SAN JOSE, Calif. — Handol Kim smiles ruefully as he looks back on his two years playing gatekeeper to the stream of Canadian companies seeking money from venture capitalists in California's Silicon Valley.


From early 1999 until early 2001, during the biggest venture capital giveaway in history, Kim was Canada's consul and trade commissioner in the valley's heart, the city of San Jose.

"When I was at the consulate, I was pulling my hair out, because I was going `Hey, we're leaving so much money on the table!'" Kim recalls, referring to the dozens of companies he knew did not have a hope of wooing what valley people call "the VCs," the venture capitalists.

Those Canadian companies may have had great technologies, great people and great ideas but, for the most part, the California VCs weren't interested.

"The thing that makes it so easy (for many people) to get deals done in Silicon Valley is that Silicon Valley is so used to doing deals," says Colleen Sato, a Toronto native in her early 30s and now a partner with Newbury Ventures, based in Los Altos., Calif.

"The lawyers understand, the accountants understand, the VCs understand, the entrepreneurs understand what a start-up is and how it works. (But) I don't think Canada is quite there yet."

Venture capitalism is an industry that invests money in projects involving a substantial element of risk. Usually, the money is put up for a new venture, or for the expansion of an existing business, in exchange for shares in the business.

Because of the risk factor, the failure rate is high. But companies that win often win big.

Venture capital has launched some of the world's biggest companies, including Intel Corp., Microsoft Corp., Cisco Systems Inc., and Sun Microsystems Inc. More than in any country on earth, venture capital is an integral part of the U.S. economy. The U.S. National Venture Capital Association estimates that its 450 members back companies that account for 3.3 per cent of all jobs in the United States and 7.9 per cent of the gross domestic product.

Between 1995 and 2000, at the height of Internet euphoria, the venture capital pot grew at an astonishing rate — from $6 billion (U.S.) to $104 billion.

Some venture capitalists were able to deliver staggering returns to investors, sometimes hundreds of times their initial investment. When the market cooled, many investors went bust but many others plowed their profits back into new venture funds.

They continue to do so. The National Venture Capital Association says venture capitalists raised more than $6 billion during the third quarter of 2001 and invested almost $8 billion. Compared to the boom years of 1999 and 2000, those figures might represent a massive slump. But they far exceed the money raised and invested in any other year.

Canadian companies may have missed the boat earlier, but in some ways conditions are good for them now. Venture capitalists say they are paying attention not so much to fast talkers now but to companies offering value, revenue and prudent management.

"Proposals from people who were rushing to get through business school so they could put their fraternity buddies together to start the next dot-com — we don't see those anymore," says Sato of Newbury Ventures, who came to California via Newbridge Networks in Ottawa.

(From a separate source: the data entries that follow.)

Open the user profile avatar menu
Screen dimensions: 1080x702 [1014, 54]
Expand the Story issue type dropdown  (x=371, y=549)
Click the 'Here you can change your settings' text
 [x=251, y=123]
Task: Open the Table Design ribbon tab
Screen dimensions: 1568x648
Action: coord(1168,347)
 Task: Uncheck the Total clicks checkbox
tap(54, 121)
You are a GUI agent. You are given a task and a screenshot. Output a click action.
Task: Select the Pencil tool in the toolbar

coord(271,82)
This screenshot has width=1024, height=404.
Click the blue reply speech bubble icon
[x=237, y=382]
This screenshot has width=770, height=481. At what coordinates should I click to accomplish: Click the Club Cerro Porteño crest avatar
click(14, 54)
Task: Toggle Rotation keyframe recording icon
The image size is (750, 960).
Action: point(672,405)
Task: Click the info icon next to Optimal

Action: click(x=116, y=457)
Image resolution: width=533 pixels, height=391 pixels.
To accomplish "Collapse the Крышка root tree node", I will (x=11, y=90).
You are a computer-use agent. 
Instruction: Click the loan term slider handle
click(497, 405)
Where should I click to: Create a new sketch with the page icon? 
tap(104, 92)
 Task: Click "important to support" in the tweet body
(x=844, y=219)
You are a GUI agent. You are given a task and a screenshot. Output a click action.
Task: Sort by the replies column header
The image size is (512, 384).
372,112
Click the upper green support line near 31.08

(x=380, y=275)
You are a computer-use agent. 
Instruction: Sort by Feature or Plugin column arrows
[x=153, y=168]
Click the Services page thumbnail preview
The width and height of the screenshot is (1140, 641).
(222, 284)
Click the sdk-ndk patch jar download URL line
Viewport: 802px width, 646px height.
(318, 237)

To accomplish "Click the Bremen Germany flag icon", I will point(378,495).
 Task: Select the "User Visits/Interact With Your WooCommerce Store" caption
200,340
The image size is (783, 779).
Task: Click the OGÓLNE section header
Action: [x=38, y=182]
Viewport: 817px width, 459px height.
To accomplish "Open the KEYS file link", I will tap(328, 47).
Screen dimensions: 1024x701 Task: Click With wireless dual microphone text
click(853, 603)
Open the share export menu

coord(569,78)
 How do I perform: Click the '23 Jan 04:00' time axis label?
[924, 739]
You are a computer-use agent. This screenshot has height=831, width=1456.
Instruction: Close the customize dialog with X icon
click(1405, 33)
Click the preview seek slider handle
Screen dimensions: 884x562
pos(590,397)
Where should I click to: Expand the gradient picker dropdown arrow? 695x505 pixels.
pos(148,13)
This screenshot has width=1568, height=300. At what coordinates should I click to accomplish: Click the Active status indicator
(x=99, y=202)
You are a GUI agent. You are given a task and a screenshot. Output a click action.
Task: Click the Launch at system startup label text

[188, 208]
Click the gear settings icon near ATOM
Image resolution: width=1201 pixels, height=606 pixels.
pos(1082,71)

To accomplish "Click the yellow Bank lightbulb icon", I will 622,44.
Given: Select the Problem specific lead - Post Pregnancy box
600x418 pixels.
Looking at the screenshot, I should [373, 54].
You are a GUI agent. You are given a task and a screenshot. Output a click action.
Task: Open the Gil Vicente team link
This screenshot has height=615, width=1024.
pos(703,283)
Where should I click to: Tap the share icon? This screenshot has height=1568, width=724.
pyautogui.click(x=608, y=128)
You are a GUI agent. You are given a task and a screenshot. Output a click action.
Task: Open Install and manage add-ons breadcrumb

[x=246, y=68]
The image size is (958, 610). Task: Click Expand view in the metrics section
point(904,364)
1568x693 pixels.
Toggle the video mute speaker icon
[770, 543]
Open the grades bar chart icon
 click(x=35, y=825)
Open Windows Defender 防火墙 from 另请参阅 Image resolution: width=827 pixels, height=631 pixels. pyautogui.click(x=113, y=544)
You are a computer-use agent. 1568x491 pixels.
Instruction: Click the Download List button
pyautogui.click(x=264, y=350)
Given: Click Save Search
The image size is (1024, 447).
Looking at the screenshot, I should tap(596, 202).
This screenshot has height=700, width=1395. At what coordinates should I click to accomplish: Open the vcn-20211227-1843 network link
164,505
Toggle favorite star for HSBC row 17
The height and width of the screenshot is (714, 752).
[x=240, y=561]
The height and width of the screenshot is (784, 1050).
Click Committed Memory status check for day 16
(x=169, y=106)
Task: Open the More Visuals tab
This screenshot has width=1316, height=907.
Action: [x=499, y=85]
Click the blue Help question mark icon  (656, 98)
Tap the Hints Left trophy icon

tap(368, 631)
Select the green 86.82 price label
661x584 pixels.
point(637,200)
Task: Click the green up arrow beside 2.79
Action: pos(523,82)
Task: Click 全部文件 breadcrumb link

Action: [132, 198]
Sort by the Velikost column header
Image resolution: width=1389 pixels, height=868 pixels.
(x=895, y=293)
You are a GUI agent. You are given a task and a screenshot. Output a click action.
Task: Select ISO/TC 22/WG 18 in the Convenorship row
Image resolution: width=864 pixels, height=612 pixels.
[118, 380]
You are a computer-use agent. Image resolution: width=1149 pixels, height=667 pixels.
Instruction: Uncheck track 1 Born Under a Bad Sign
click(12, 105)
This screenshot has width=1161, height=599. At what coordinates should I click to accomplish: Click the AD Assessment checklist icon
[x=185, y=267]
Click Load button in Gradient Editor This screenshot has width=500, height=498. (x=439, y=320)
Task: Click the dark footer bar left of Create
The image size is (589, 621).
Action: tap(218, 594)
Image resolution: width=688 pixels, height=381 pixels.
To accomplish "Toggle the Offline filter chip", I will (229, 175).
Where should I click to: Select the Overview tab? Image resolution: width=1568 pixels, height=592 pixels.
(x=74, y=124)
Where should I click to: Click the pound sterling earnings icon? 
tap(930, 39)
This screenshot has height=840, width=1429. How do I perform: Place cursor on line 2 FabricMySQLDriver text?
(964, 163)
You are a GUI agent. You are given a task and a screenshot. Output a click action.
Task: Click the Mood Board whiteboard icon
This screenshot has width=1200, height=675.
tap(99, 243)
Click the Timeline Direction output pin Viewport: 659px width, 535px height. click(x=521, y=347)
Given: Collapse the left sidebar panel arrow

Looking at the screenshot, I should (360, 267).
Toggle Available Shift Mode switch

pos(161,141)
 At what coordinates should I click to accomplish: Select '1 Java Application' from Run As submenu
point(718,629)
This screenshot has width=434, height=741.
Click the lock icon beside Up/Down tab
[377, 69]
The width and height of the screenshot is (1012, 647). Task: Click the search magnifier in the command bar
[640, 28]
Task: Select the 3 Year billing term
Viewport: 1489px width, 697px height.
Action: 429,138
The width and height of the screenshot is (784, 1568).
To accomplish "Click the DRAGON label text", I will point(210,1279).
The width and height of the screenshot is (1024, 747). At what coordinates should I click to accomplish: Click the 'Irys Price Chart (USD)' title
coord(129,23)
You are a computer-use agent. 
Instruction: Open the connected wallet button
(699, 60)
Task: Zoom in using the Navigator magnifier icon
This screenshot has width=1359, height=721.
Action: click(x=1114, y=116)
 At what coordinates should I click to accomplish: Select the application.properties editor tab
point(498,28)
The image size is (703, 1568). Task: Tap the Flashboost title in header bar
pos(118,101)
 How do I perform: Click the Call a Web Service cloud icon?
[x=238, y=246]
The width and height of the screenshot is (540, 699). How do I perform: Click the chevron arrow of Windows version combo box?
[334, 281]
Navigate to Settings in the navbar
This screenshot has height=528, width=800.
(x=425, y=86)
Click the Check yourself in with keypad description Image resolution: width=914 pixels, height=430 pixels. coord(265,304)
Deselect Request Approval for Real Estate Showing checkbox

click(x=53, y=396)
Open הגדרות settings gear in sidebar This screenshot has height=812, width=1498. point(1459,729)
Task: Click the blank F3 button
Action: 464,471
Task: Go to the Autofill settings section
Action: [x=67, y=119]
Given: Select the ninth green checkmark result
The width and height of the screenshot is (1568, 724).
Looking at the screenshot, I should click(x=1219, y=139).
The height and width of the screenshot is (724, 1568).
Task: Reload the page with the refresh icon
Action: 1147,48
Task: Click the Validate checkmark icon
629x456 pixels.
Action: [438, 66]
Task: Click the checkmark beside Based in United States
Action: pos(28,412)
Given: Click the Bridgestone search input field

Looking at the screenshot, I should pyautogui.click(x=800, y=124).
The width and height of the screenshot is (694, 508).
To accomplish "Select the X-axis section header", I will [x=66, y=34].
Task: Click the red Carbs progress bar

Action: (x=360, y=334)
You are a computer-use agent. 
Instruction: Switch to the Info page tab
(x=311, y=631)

"Quality is much, much better."

Sato is among the 16 members of the Canadian Venture Capital Advisory board, launched by Handol Kim at the Canadian consulate in 1999. It meets four times a year to vet business plans and refine pitches from promising Canadians firms. The aim is to help them entice VCs into putting up money.

"The venture capitalists who are on Canada's advisory board control $17 billion in venture funds," Kim says. "That's more than double all the venture capitalists in Canada combined."

Last month, 375 Canadian companies attended a two-day venture capital seminar sponsored by the consulate on how to woo VCs.

Rule Number 1: Think big.

That's what Ray Thackery did a few years ago when he co-founded SeeUThere Technologies, a company that streamlines the cost of business travel and meetings. Thackery, a former Digital Equipment executive from Ottawa, moved to California specifically to raise venture capital.

SeeUThere raised $34 million in Silicon Valley, enough Thackery says to take it to profitability and an IPO perhaps late next year.

"In the U.S. alone, the amount of revenue that we touch is $100 billion," he says. "We can demonstrate that we can create a savings of around 7 per cent to 10 per cent in total corporate travel and expenses. Those are very big numbers."

Having a big idea is one thing. Having the management team needed to execute it is another. Venture capitalists in Silicon Valley use a simple method to assess good management. They like to back proven winners. Canadian companies often come up short.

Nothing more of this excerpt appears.